Download & Extend
RSVP » Issues

anon users can view and alter other RSVPs

Posted by mdowsett on December 8, 2008 at 3:18pm
Project:RSVP
Version:6.x-1.x-dev
Component:Code
Category:bug report
Priority:critical
Assigned:ulf1
Status:closed (fixed)

Issue Summary

Anon users have access to a list of all RSVPs sent out (shown at the bottom of an event) and can RSVP on behalf of others.

Look at: http://dowsett.ca/2008/poker

There are "View Invitation" links at the bottom...

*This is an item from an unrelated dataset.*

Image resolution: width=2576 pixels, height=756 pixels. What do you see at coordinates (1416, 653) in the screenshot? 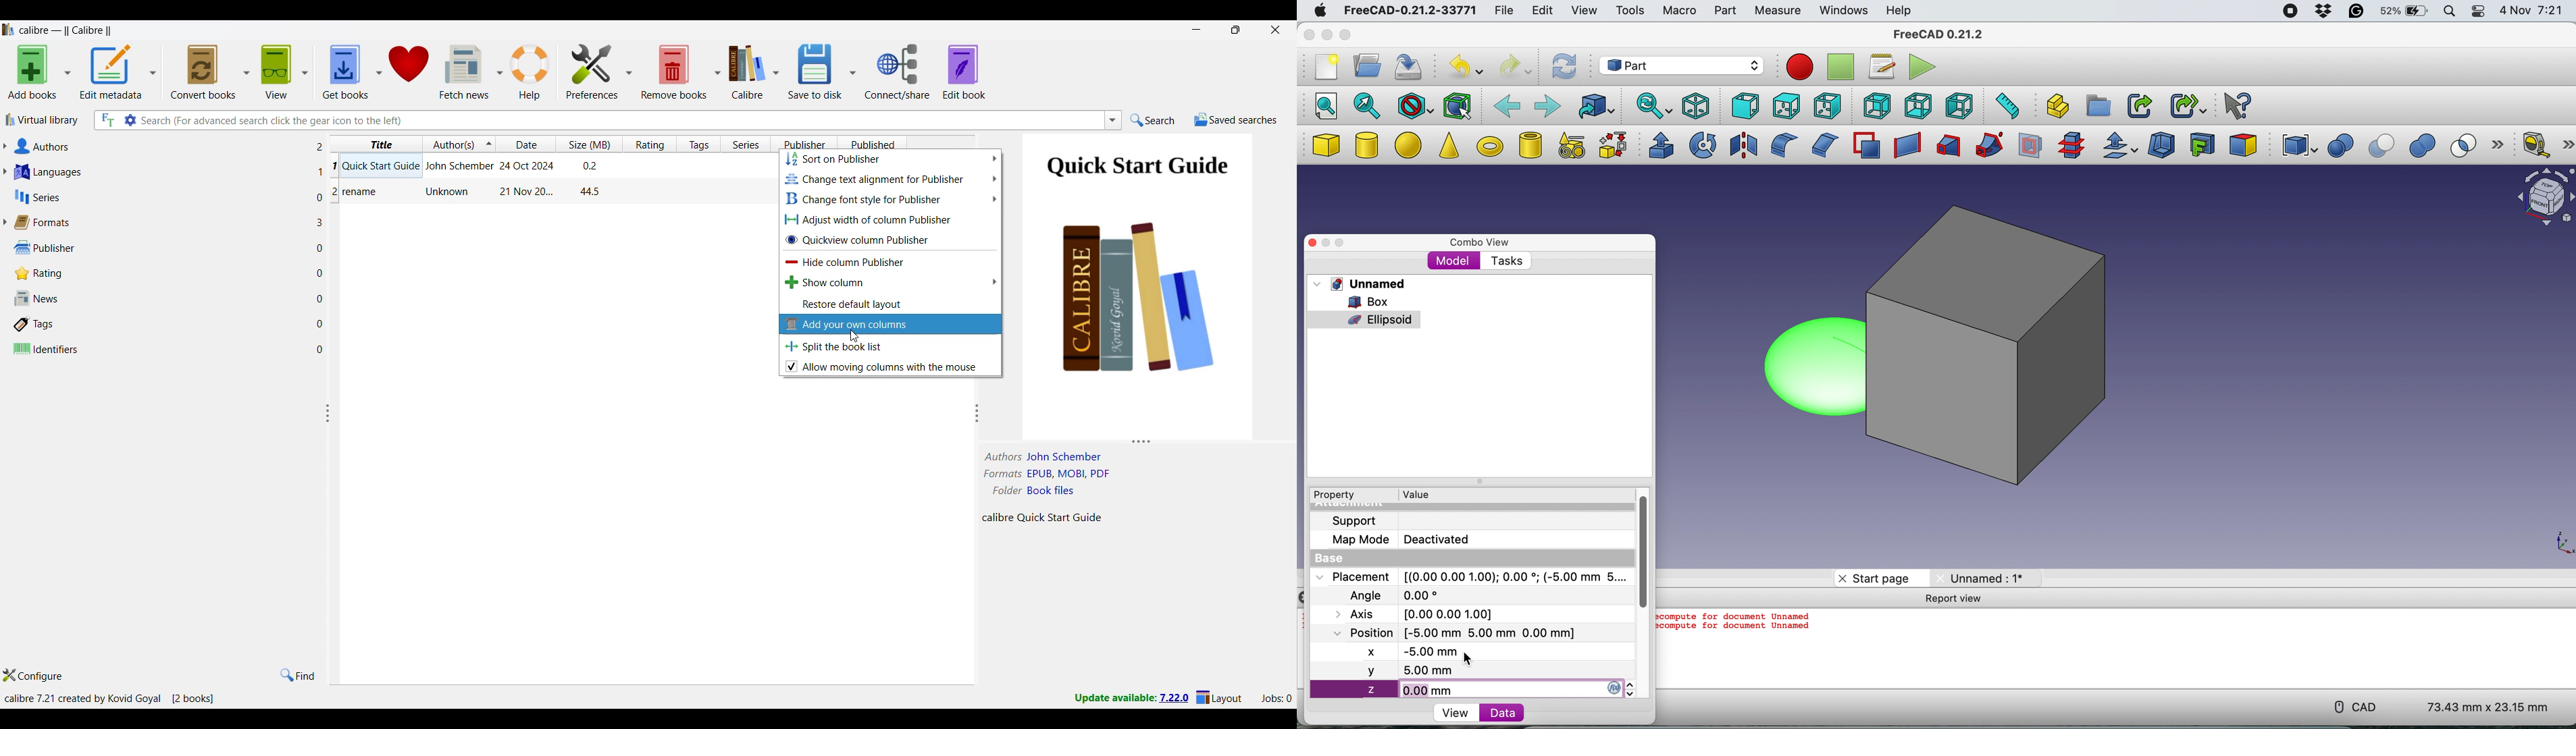
I see `x -5.00 mm` at bounding box center [1416, 653].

Login or register to post comments

Comments

#1

Posted by ulf1 on December 8, 2008 at 7:21pm

Thanks for reporting.

It happens if you add at least one email addresses as invitee instead of an existing user name. I will add a fix asap later today or tomorrow.

Thanks,
Ulf

#2

Posted by ulf1 on December 8, 2008 at 7:21pm
Priority:normal» critical
Assigned to:Anonymous» ulf1

#3

Posted by ulf1 on December 8, 2008 at 9:25pm
Status:active» fixed

#4

Posted by mdowsett on December 10, 2008 at 3:54am

confirmed - it seems to be fixed....and yeah, that one was critical! :)

#5

Posted by System Message on December 24, 2008 at 4:02am
Status:fixed» closed (fixed)

Automatically closed -- issue fixed for two weeks with no activity.